FAQ on Ansible Community Collections Bubbleplot

In Issue #6 of the Bullhorn I showed off a bubbleplot of contributors within the Ansible Community Collections. That raised quite a few questions, so I’ll answer them here!

This is going to an “FAQ” style post, so feel feel to page down to see the questions. First though, here’s a refresher of the image:

Community contributors to Ansible Collections

Funky! But also, perhaps, hard to read. So let’s get down to it!

What am I looking at here?

This plot is based on an idea from Jeff Geerling at the recent Ansible Contributor Summit in which he suggested a “heatmap of activity” across the Ansible Community Collections. I liked the idea, and this is the result.

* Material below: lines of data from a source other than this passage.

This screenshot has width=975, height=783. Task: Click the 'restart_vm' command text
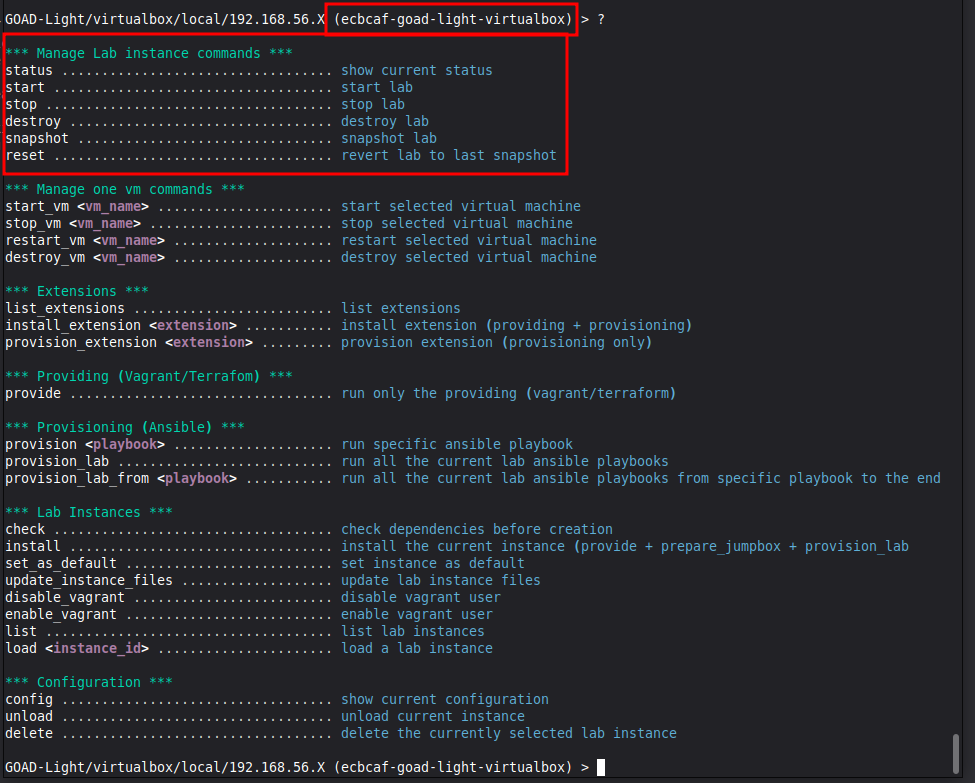pos(45,241)
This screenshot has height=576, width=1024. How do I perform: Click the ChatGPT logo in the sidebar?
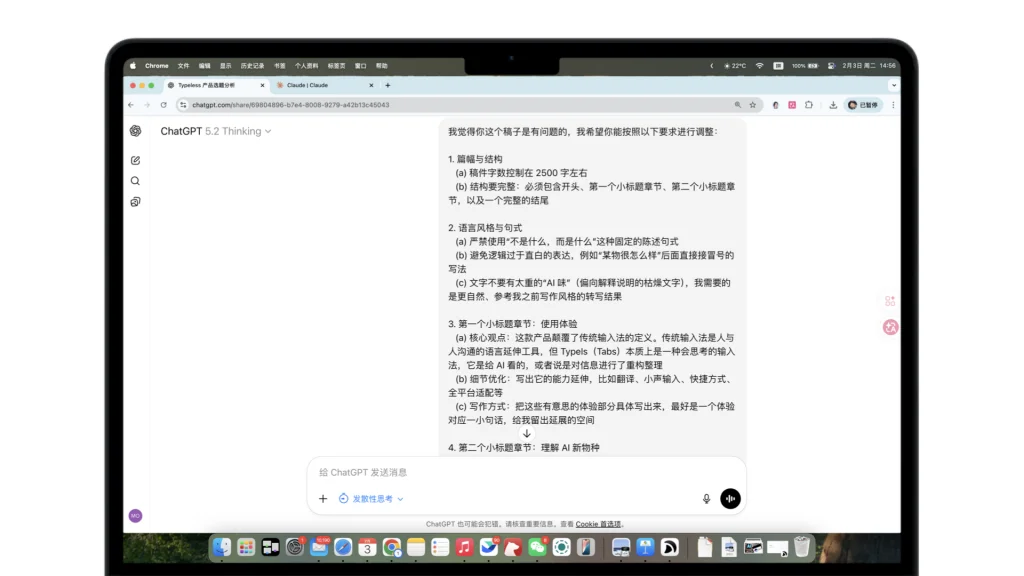click(135, 131)
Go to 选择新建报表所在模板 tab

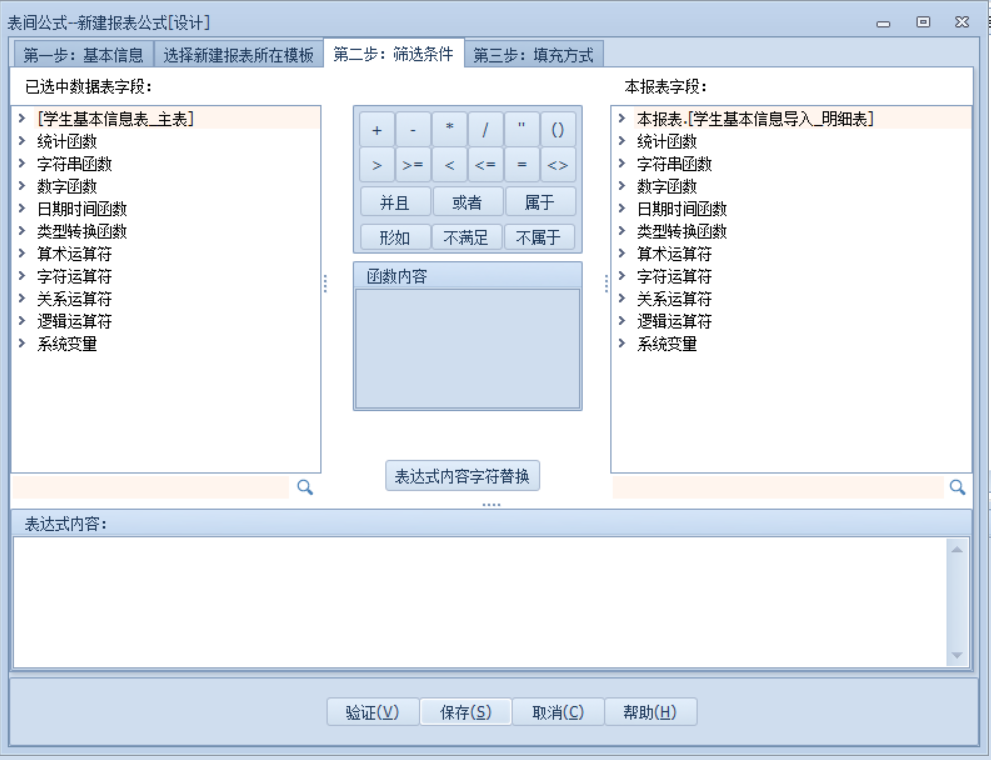coord(238,54)
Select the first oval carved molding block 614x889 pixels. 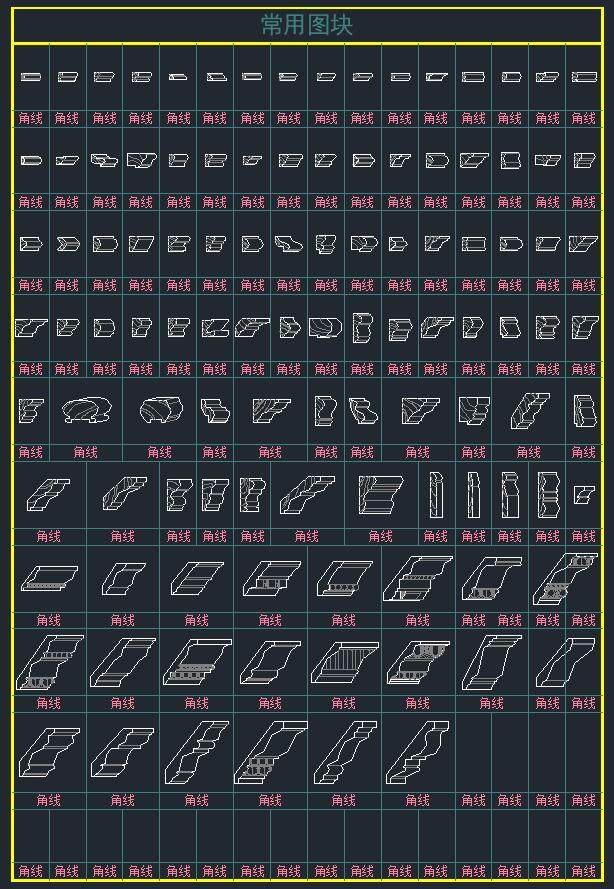click(85, 410)
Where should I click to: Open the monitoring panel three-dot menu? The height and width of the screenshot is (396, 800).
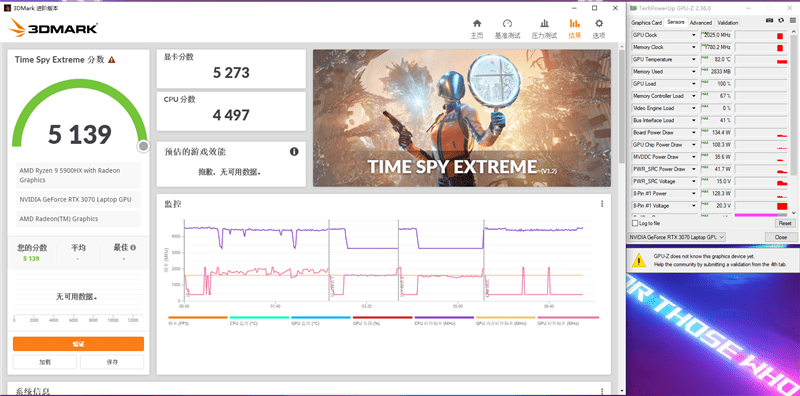pyautogui.click(x=602, y=204)

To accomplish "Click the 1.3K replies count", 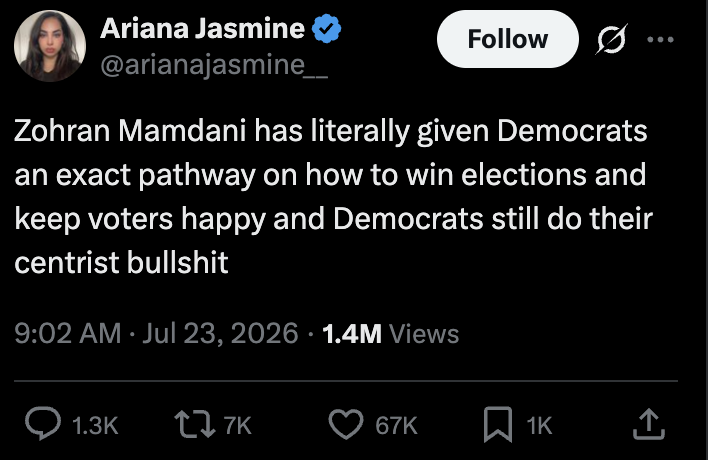I will click(95, 426).
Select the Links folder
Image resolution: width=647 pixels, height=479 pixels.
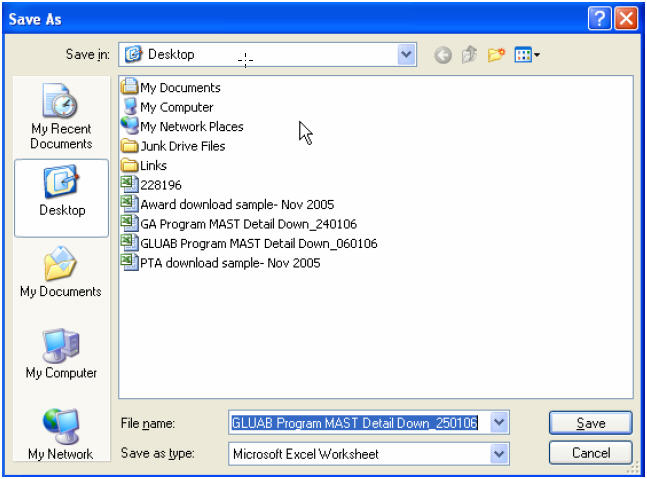153,165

Broadly (details below) you’re seeing a small circle for every module, coloured by the number of unique contributors to that file. The result is a colour map of low-to-high numbers of contributors.

What is the actual data set?

So we start with a list of Git repositories for our Collections, since that means we can just clone them, rather than dealing with APIs, rate limits, etc.

From there, we clone each repo and read the git-log, and since a commit can touch multiple files, we un-nest that so we have a list like:

sha	author	file_changed	repo
12345	me	/path/foo.py	ios
67489	you	/some/else.py	quux

We can then group by (repository,file_changed) and count the number of unique authors for each file.

Crucially, we hang on to the list of names, and repeat the process at the parent directory, and again above that, and so on up the tree. That means we can also calculate the number of authors in each directory/repository.

What do the colours mean?

The intent was to highlight “activity” in some way, and I decided that “bus-factor” was an adjacent concept which we could fold in.

So, I (arbitrarily) picked 5 contributors as a good “middle value” - above this, and we consider ourselves safe from people departing the project; below this, and we’re at risk of having no maintainers. I then picked a colour scale - red for below 5, blue for above 5, passing through white at exactly 5.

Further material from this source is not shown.